I am looking forward to Apollos Fire doing Bach in February and Mozart's Magic Flute in March. There's also a concert featuring the Theatre of Voices and director Paul Hillier performing Arvo Part's "Creator Spiritus" and music by Guillaume de Machaut, John Dunstable, Kevin Volans and Pelle Gudmundsen Holmgreen.


----------



## Itullian (Aug 27, 2011)

don't feel too bad. i saw JEG do the entire cycle. it was ok. nothing like a real orchestra. many wrong notes rang out. it was fun though.

especially when someones cellphone went off before a start and JEG turned around with the most evil grin you ever saw. :lol:

the lead cellist was fabulous. a little to fleet and sterile for my taste. but a memorable and interesting week it was.

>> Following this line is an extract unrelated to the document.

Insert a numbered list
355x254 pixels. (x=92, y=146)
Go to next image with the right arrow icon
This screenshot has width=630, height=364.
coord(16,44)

they sounded just like the recordings.


----------



## Amfibius (Jul 19, 2006)

My sympathy, Alma.


----------



## Almaviva (Aug 13, 2010)

Itullian said:


> don't feel too bad. i saw JEG do the entire cycle. it was ok. nothing like a real orchestra. many wrong notes rang out. it was fun though.
> 
> especially when someones cellphone went off before a start and JEG turned around with the most evil grin you ever saw. :lol:
> 
> ...


Could it be that what seems like wrong notes is the fact that they use period instruments, maybe tuned to a different pitch, and this all may sound unfamiliar to people who have been listening to Beethoven's symphonies for years played by modern orchestras? Just asking, I haven't heard JEG and the ORR play Beethoven (mostly, I've just heard them playing baroque operas and liked them a lot in that repertory), so I don't know.


----------



## kv466 (May 18, 2011)

Same thing happened to me with an Earl Wild performance years ago...had the good tickets, plane reservation and all that good stuff...only to be forced to work at a time when I had already requested off. I was still able to catch him in other situations but even one missed is enough; perhaps one of the instances that drove me to never work for someone again.


----------



## Llyranor (Dec 20, 2010)

Yeah, I bought non-refundable tickets to a concert with Gergiev and the Mariinsky Orchestra for last week, but forgot I was out of town. Missed out on Tchaikovsky's 1st and 6th  Gave them to someone who could appreciate it.


----------